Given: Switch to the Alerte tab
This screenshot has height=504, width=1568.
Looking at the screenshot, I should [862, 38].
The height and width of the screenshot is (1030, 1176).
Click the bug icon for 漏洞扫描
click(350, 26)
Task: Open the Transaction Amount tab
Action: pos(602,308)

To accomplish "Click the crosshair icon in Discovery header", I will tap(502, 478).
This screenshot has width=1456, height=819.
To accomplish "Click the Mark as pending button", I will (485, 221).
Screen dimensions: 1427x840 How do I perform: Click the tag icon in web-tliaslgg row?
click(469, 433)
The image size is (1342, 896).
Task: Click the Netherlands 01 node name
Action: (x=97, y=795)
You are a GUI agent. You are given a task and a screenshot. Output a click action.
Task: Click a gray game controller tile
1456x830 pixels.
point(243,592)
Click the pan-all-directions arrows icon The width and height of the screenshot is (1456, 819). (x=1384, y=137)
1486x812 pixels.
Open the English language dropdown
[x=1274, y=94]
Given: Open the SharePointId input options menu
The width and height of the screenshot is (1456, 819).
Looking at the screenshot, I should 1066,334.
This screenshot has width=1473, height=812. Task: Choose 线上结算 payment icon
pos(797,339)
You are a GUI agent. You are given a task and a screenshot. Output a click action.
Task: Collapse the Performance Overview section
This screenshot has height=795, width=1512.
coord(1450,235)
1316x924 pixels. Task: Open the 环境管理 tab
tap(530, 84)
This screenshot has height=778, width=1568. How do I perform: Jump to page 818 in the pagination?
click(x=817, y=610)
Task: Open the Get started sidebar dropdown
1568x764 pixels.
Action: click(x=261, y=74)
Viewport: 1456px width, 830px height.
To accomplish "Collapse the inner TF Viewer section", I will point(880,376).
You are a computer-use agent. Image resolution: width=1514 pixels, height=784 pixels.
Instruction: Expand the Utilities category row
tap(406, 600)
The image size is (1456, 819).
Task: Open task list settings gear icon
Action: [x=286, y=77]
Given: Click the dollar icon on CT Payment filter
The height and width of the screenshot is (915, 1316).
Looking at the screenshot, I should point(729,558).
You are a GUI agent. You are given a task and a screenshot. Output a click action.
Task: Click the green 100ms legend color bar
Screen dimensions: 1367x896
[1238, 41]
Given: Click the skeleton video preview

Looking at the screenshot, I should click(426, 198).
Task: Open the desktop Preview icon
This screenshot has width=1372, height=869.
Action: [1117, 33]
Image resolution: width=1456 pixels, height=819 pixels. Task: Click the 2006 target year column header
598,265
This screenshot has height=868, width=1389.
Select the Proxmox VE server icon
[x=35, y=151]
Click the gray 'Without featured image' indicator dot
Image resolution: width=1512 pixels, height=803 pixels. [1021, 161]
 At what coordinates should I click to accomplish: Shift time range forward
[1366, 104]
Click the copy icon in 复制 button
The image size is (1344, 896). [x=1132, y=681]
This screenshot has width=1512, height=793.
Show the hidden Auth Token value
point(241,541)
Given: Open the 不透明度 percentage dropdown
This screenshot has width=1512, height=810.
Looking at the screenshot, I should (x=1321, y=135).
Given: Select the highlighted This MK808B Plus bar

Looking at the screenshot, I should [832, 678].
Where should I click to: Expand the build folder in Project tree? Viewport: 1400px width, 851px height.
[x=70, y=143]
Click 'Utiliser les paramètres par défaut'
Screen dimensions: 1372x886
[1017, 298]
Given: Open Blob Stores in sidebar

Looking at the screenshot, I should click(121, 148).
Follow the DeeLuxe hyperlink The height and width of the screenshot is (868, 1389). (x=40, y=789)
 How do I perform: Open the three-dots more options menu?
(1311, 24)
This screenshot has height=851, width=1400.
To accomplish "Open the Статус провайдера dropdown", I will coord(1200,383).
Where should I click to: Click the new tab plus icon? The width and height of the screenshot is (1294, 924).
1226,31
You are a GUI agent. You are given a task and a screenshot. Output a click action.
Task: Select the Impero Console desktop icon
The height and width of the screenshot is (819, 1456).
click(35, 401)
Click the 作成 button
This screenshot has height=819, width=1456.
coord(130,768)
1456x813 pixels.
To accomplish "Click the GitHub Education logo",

· · · · · · ·

**ASSIGNMENT:** Establish how many lines of the records contain the string "section" and state that number without elaboration.

**WRITTEN REPLY:** 2